Makes 6 servings
This recipe was created for my diabetic father-in-law so the sugar is low. If you like a sweeter dessert, increase the sugar to 1 cup.
- 1 envelope unflavored gelatin (2 1/4 teaspoons)
- 3 tablespoons cold water
- 1 cup heavy cream
- 1/2 cup Brown sugar
- 1 - 16oz tub Bellwether Farms Plain Sheep Yogurt (2 cups)
- Optional: Topping of choice - Compote, fresh berries or citrus.
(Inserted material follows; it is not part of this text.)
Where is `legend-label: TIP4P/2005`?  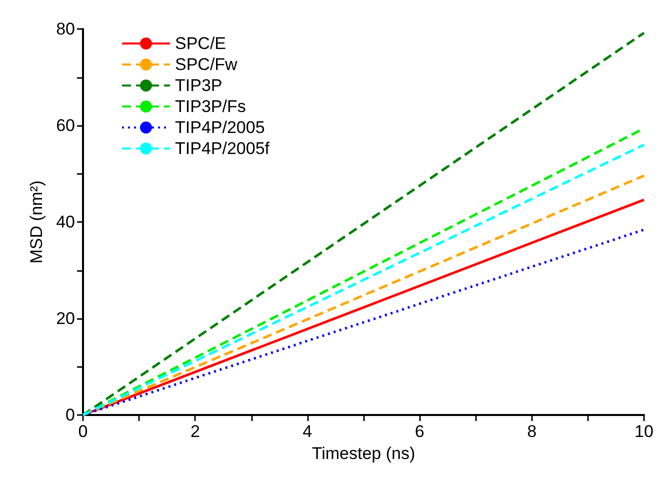 legend-label: TIP4P/2005 is located at coordinates (220, 128).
- Optional - drizzle of Honey
1. In a small bowl, sprinkle the gelatin over the cold water; let stand until softened, 5 minutes. In a small saucepan, bring the cream, sugar to a simmer. Off the heat, stir in the gelatin until melted. In a bowl, whisk the yogurt until smooth. Gradually whisk in the cream. Pour the mixture into six 1/2-cup ramekins and refrigerate until set, at least 3 hours.
2. Run a knife around the inside of each ramekin. Set a plate on each ramekin and invert each panna cotta onto a plate; you may have to tap and shake the ramekins to loosen the panna cottas. Slice the fruit or dollop the compote on top of the panna cottas. Drizzle with some of the honey and serve.